Contribution to new digital teaching project
The team behind IN THE SAME SEA recently received an invitation from the Caribbean Genealogy Library, St. Thomas (https://cgl.vi/), to contribute to their new project “Teaching Virgin Islands History using Original Sources.” We happily accepted.
The “Teaching Virgin Islands History using Original Sources” project will present sources that have historical or cultural significance to the U.S. Virgin Islands/Danish West Indies for use in classroom learning activities. The project has as its goal to provide enhanced access to sources for teachers and students related to U.S. Virgin Islands history. Most notably, this entails a focus on building the capacity of educators to work with digitized versions of sources, many of which are available online.
At IN THE SAME SEA, we decided to create a teaching package for students from 10th to 12th grade. Our overall aim was to provide primary source material that would allow students to engage with questions about racial slavery in the history of the United States Virgin Islands. Primary sources concerning the history of the United States Virgin Islands when they were under Danish rule are mostly in Danish. Therefore, we designed teaching assignments focused on paintings and maps, translated sources, and sources are written in English. The teaching package includes assignments dealing with slave legislation and punishment, racism, freedom and Christianity, legal practice and enslaved people’s gendered self-portraits, sugar production and estate work, runaway notices and maps.

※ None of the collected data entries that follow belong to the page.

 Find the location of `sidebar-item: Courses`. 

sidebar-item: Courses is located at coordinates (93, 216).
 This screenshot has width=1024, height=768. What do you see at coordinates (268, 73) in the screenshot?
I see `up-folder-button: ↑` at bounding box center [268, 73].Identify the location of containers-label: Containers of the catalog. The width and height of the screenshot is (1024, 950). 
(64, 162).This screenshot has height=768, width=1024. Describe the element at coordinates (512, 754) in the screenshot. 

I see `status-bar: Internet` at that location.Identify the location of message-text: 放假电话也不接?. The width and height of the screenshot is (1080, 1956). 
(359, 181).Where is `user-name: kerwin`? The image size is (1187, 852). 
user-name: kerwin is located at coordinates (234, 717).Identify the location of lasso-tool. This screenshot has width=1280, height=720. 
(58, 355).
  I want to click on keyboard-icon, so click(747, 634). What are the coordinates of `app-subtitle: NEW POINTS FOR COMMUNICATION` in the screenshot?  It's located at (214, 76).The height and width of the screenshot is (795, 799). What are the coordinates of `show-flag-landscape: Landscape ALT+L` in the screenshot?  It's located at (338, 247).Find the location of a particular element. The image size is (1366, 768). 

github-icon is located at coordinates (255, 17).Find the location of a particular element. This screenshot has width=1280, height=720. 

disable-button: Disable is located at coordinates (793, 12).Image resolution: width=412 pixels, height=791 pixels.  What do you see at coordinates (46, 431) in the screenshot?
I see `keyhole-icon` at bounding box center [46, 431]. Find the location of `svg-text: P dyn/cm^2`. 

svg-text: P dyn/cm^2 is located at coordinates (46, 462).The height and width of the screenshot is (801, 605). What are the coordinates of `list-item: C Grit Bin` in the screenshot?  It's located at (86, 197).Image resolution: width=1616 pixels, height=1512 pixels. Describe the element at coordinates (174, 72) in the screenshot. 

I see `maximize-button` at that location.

For instance, we asked students to compare a watercolour by Frederik von Scholten of the estate Morningstar on St. Croix from 1833 and the land tax register from the same year, which informs us that 97 enslaved people lived on the estate. The contrast between these two types of sources, we hope, will allow students to gain an impression of how they – as practising historians – can read sources up against each other and thereby gain new insights into the ways slavery was reproduced and resisted in the Danish West Indies.